The following list contains brief observations from these sensitivity analyses:

• For the typical values used for each of these variables, the deltaT gradients estimated are in a reasonable range.
• An increase in local climate temperature range increases the temperature gradient (see figure 218). The local climate temperature range is indicative of the level of temperature drop the project location can experience. The larger the difference in the temperature between day and night (assuming paving is performed in the daytime), the larger the negative temperature gradient locked into the slab as the slab hardens within a 24-h period.
• Wider slabs produce a larger built-in gradient (see figure 219), as has been validated in several field studies. The total thermal expansion is larger for a longer/wider slab and, therefore, the resulting curvature of the slab induces a greater lift-up at the slab corners. The data did not show a significant effect of the slab length or joint spacing parameter.
• Thicker slabs reduce the deltaT gradient, as shown in figure 220. This is the expected trend, as thicker slabs, due to a greater weight, tend to restrain the corners from curling up as the concrete hardens. This figure also shows that for very thin slabs (< 8 inches), the effect is reversed. The physical significance of this cannot be fully explained or supported with data. It is therefore necessary to evaluate the sensitivity to each parameter while selecting a deltaT for each project.
• The larger unit weight of the PCC material used in the JPCP slab also reduces the magnitude of built-in gradient, primarily because of the restraint provided by the heavier slab during hardening (see figure 221).
• Lower w/c ratios have a higher rate of hydration, and, therefore, the PCC slab remains plastic for a shorter duration of time. Strength gain offers the slab the rigidity necessary to bear against the base and does not allow the slab corners to curl up. Therefore, lower w/c ratios tend to have higher built-in gradients, as seen in figure 222. Furthermore, at low w/c ratios, the PCC mix undergoes autogeneous shrinkage, which increases the potential for higher gradients in the slab.
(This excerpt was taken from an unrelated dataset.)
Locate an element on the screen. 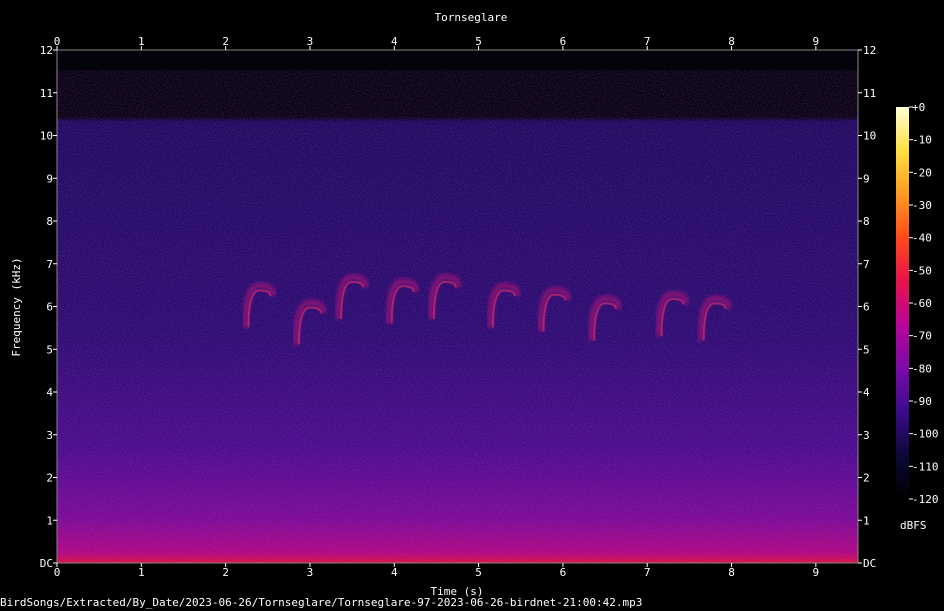 This screenshot has width=944, height=611. chart-title: Tornseglare is located at coordinates (472, 18).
• Figure 223 and figure 224 show the effect of latitude on predicted deltaT gradients. The United States lies between 30 and 50 degrees latitude in the Northern Hemisphere. The full range of latitudes is covered in figure 223. While this plot might appear to show deltaT’s high degree of sensitivity to the latitude parameter, for routine predictions using this model, the temperature range is a critical input. In other words, a given maximum temperature in the southern United States could have a much different temperature range relative to a location in the northern United States with the same maximum temperature. Therefore, the latitude parameter has to be evaluated combined with the temperature range parameter, as shown in figure 224. The predicted deltaT for several locations in the United States are presented.